====== Supplied records

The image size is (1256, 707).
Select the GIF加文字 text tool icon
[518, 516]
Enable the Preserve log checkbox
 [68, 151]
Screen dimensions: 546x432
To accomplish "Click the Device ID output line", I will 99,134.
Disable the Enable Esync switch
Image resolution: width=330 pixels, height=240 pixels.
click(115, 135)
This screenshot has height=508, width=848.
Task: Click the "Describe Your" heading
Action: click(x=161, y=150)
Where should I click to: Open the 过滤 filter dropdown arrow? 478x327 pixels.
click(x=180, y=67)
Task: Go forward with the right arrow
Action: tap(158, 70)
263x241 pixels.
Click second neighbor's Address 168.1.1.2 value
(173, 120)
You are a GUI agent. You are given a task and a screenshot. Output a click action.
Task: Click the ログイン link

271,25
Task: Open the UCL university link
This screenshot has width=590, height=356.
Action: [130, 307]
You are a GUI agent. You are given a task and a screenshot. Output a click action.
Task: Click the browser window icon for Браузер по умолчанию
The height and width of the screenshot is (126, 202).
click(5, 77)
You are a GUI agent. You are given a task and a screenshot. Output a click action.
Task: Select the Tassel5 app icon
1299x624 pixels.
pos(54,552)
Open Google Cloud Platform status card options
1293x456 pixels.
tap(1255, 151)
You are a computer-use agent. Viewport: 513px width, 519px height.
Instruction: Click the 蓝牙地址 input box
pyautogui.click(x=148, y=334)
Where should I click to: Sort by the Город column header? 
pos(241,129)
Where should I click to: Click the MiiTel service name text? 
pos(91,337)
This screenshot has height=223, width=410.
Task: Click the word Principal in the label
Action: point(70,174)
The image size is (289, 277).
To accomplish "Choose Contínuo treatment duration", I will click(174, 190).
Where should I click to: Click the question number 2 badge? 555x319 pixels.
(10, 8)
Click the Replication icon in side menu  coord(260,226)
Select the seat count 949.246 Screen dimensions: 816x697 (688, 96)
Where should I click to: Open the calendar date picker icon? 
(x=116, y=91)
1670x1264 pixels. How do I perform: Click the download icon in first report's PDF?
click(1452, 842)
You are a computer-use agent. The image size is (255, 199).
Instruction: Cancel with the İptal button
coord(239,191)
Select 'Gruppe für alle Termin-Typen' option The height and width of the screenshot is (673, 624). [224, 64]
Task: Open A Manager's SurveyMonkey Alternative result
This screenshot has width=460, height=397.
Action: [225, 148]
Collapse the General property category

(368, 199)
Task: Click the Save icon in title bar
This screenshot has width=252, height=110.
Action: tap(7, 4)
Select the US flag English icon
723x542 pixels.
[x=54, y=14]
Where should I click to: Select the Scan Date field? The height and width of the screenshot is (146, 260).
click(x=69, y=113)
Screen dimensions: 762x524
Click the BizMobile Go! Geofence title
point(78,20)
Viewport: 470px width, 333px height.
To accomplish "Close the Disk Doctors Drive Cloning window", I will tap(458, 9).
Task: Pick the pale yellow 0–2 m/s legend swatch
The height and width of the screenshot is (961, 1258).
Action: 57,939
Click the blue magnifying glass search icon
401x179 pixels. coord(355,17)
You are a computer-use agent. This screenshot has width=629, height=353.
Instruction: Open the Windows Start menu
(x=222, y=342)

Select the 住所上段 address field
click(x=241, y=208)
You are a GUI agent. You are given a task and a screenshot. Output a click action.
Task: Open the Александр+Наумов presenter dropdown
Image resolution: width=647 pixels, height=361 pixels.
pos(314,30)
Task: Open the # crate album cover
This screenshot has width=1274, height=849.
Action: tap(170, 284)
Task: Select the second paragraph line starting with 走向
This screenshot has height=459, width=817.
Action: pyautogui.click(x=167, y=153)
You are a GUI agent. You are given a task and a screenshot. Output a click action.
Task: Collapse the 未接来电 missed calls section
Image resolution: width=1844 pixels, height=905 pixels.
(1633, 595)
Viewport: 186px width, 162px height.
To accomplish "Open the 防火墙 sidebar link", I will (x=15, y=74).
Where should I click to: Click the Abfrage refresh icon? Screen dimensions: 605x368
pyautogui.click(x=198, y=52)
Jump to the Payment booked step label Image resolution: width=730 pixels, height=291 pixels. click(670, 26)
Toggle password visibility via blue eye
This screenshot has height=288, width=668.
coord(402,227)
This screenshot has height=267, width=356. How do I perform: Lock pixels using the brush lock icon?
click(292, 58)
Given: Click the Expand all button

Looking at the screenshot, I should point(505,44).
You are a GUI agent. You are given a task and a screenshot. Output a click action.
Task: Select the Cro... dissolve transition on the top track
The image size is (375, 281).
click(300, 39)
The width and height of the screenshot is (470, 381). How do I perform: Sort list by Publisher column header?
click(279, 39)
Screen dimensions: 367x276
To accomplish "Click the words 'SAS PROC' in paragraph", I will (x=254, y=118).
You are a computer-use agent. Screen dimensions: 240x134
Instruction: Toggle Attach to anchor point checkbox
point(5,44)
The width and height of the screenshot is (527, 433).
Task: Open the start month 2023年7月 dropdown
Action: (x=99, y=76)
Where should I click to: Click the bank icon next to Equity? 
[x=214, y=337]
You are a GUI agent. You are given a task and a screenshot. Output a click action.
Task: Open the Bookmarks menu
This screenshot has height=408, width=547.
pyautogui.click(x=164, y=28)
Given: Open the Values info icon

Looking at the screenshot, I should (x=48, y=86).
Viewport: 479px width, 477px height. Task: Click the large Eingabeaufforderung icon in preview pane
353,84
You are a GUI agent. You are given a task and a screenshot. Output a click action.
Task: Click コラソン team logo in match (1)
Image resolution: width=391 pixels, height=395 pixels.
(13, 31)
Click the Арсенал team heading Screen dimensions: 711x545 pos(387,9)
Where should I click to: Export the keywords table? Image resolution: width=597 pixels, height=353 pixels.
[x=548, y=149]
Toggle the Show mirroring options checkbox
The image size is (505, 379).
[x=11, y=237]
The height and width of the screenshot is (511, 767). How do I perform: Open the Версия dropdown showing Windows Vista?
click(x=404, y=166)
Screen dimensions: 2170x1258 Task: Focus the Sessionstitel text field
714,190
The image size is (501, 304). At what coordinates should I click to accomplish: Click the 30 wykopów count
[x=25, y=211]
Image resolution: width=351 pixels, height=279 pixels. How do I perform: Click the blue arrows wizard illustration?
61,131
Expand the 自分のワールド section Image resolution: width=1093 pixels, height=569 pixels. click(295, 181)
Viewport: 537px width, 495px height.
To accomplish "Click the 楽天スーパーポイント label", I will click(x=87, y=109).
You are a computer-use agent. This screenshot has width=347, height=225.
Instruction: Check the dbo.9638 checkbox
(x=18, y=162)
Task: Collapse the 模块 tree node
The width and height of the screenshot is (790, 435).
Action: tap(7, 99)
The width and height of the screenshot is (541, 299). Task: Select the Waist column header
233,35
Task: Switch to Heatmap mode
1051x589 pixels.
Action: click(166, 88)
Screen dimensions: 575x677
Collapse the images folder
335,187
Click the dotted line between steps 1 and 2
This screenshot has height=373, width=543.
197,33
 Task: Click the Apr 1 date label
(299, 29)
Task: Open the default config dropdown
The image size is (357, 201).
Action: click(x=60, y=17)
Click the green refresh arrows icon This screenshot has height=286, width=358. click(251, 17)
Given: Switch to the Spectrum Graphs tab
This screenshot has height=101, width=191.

============

Exercise details: With nothing left out, return each entry exactly.

Result of the exercise:
The image size is (1256, 707).
Select the GIF加文字 text tool icon
[518, 516]
Enable the Preserve log checkbox
 [68, 151]
Screen dimensions: 546x432
To accomplish "Click the Device ID output line", I will 99,134.
Disable the Enable Esync switch
Image resolution: width=330 pixels, height=240 pixels.
click(115, 135)
This screenshot has height=508, width=848.
Task: Click the "Describe Your" heading
Action: click(x=161, y=150)
Where should I click to: Open the 过滤 filter dropdown arrow? 478x327 pixels.
click(x=180, y=67)
Task: Go forward with the right arrow
Action: tap(158, 70)
263x241 pixels.
Click second neighbor's Address 168.1.1.2 value
(173, 120)
You are a GUI agent. You are given a task and a screenshot. Output a click action.
Task: Click the ログイン link

271,25
Task: Open the UCL university link
This screenshot has width=590, height=356.
Action: [130, 307]
You are a GUI agent. You are given a task and a screenshot. Output a click action.
Task: Click the browser window icon for Браузер по умолчанию
The height and width of the screenshot is (126, 202).
click(5, 77)
You are a GUI agent. You are given a task and a screenshot. Output a click action.
Task: Select the Tassel5 app icon
1299x624 pixels.
pos(54,552)
Open Google Cloud Platform status card options
1293x456 pixels.
tap(1255, 151)
You are a computer-use agent. Viewport: 513px width, 519px height.
Instruction: Click the 蓝牙地址 input box
pyautogui.click(x=148, y=334)
Where should I click to: Sort by the Город column header? 
pos(241,129)
Where should I click to: Click the MiiTel service name text? 
pos(91,337)
This screenshot has height=223, width=410.
Task: Click the word Principal in the label
Action: point(70,174)
The image size is (289, 277).
To accomplish "Choose Contínuo treatment duration", I will click(174, 190).
Where should I click to: Click the question number 2 badge? 555x319 pixels.
(10, 8)
Click the Replication icon in side menu  coord(260,226)
Select the seat count 949.246 Screen dimensions: 816x697 (688, 96)
Where should I click to: Open the calendar date picker icon? 
(x=116, y=91)
1670x1264 pixels. How do I perform: Click the download icon in first report's PDF?
click(1452, 842)
You are a computer-use agent. The image size is (255, 199).
Instruction: Cancel with the İptal button
coord(239,191)
Select 'Gruppe für alle Termin-Typen' option The height and width of the screenshot is (673, 624). [224, 64]
Task: Open A Manager's SurveyMonkey Alternative result
This screenshot has width=460, height=397.
Action: [225, 148]
Collapse the General property category

(368, 199)
Task: Click the Save icon in title bar
This screenshot has width=252, height=110.
Action: tap(7, 4)
Select the US flag English icon
723x542 pixels.
[x=54, y=14]
Where should I click to: Select the Scan Date field? The height and width of the screenshot is (146, 260).
click(x=69, y=113)
Screen dimensions: 762x524
Click the BizMobile Go! Geofence title
point(78,20)
Viewport: 470px width, 333px height.
To accomplish "Close the Disk Doctors Drive Cloning window", I will tap(458, 9).
Task: Pick the pale yellow 0–2 m/s legend swatch
The height and width of the screenshot is (961, 1258).
Action: 57,939
Click the blue magnifying glass search icon
401x179 pixels. coord(355,17)
You are a computer-use agent. This screenshot has width=629, height=353.
Instruction: Open the Windows Start menu
(x=222, y=342)

Select the 住所上段 address field
click(x=241, y=208)
You are a GUI agent. You are given a task and a screenshot. Output a click action.
Task: Open the Александр+Наумов presenter dropdown
Image resolution: width=647 pixels, height=361 pixels.
pos(314,30)
Task: Open the # crate album cover
This screenshot has width=1274, height=849.
Action: tap(170, 284)
Task: Select the second paragraph line starting with 走向
This screenshot has height=459, width=817.
Action: pyautogui.click(x=167, y=153)
You are a GUI agent. You are given a task and a screenshot. Output a click action.
Task: Collapse the 未接来电 missed calls section
Image resolution: width=1844 pixels, height=905 pixels.
(1633, 595)
Viewport: 186px width, 162px height.
To accomplish "Open the 防火墙 sidebar link", I will (x=15, y=74).
Where should I click to: Click the Abfrage refresh icon? Screen dimensions: 605x368
pyautogui.click(x=198, y=52)
Jump to the Payment booked step label Image resolution: width=730 pixels, height=291 pixels. click(670, 26)
Toggle password visibility via blue eye
This screenshot has height=288, width=668.
coord(402,227)
This screenshot has height=267, width=356. How do I perform: Lock pixels using the brush lock icon?
click(292, 58)
Given: Click the Expand all button

Looking at the screenshot, I should point(505,44).
You are a GUI agent. You are given a task and a screenshot. Output a click action.
Task: Select the Cro... dissolve transition on the top track
The image size is (375, 281).
click(300, 39)
The width and height of the screenshot is (470, 381). How do I perform: Sort list by Publisher column header?
click(279, 39)
Screen dimensions: 367x276
To accomplish "Click the words 'SAS PROC' in paragraph", I will (x=254, y=118).
You are a computer-use agent. Screen dimensions: 240x134
Instruction: Toggle Attach to anchor point checkbox
point(5,44)
The width and height of the screenshot is (527, 433).
Task: Open the start month 2023年7月 dropdown
Action: (x=99, y=76)
Where should I click to: Click the bank icon next to Equity? 
[x=214, y=337]
You are a GUI agent. You are given a task and a screenshot. Output a click action.
Task: Open the Bookmarks menu
This screenshot has height=408, width=547.
pyautogui.click(x=164, y=28)
Given: Open the Values info icon

Looking at the screenshot, I should (x=48, y=86).
Viewport: 479px width, 477px height. Task: Click the large Eingabeaufforderung icon in preview pane
353,84
You are a GUI agent. You are given a task and a screenshot. Output a click action.
Task: Click コラソン team logo in match (1)
Image resolution: width=391 pixels, height=395 pixels.
(13, 31)
Click the Арсенал team heading Screen dimensions: 711x545 pos(387,9)
Where should I click to: Export the keywords table? Image resolution: width=597 pixels, height=353 pixels.
[x=548, y=149]
Toggle the Show mirroring options checkbox
The image size is (505, 379).
[x=11, y=237]
The height and width of the screenshot is (511, 767). How do I perform: Open the Версия dropdown showing Windows Vista?
click(x=404, y=166)
Screen dimensions: 2170x1258 Task: Focus the Sessionstitel text field
714,190
The image size is (501, 304). At what coordinates should I click to accomplish: Click the 30 wykopów count
[x=25, y=211]
Image resolution: width=351 pixels, height=279 pixels. How do I perform: Click the blue arrows wizard illustration?
61,131
Expand the 自分のワールド section Image resolution: width=1093 pixels, height=569 pixels. click(295, 181)
Viewport: 537px width, 495px height.
To accomplish "Click the 楽天スーパーポイント label", I will click(x=87, y=109).
You are a computer-use agent. This screenshot has width=347, height=225.
Instruction: Check the dbo.9638 checkbox
(x=18, y=162)
Task: Collapse the 模块 tree node
The width and height of the screenshot is (790, 435).
Action: tap(7, 99)
The width and height of the screenshot is (541, 299). Task: Select the Waist column header
233,35
Task: Switch to Heatmap mode
1051x589 pixels.
Action: click(166, 88)
Screen dimensions: 575x677
Collapse the images folder
335,187
Click the dotted line between steps 1 and 2
This screenshot has height=373, width=543.
197,33
 Task: Click the Apr 1 date label
(299, 29)
Task: Open the default config dropdown
The image size is (357, 201).
Action: click(x=60, y=17)
Click the green refresh arrows icon This screenshot has height=286, width=358. click(251, 17)
Given: Switch to the Spectrum Graphs tab
This screenshot has height=101, width=191.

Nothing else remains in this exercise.